Task material

━━━━━━━━

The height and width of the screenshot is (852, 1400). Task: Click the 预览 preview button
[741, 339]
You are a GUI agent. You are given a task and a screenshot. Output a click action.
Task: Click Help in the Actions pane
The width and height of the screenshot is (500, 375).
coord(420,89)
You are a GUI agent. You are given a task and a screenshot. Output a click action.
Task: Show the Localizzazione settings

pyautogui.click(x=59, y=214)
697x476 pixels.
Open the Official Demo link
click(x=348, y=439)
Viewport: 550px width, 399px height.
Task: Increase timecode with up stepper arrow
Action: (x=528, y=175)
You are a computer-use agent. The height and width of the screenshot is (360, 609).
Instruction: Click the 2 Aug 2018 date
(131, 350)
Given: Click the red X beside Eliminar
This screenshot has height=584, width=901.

━━━━━━━━

Exercise brief
In the listing above, take the line containing "Given: Click the red X beside Eliminar" as the start and write out every line through the last one exactly, with nothing added.

Answer space
Given: Click the red X beside Eliminar
This screenshot has height=584, width=901.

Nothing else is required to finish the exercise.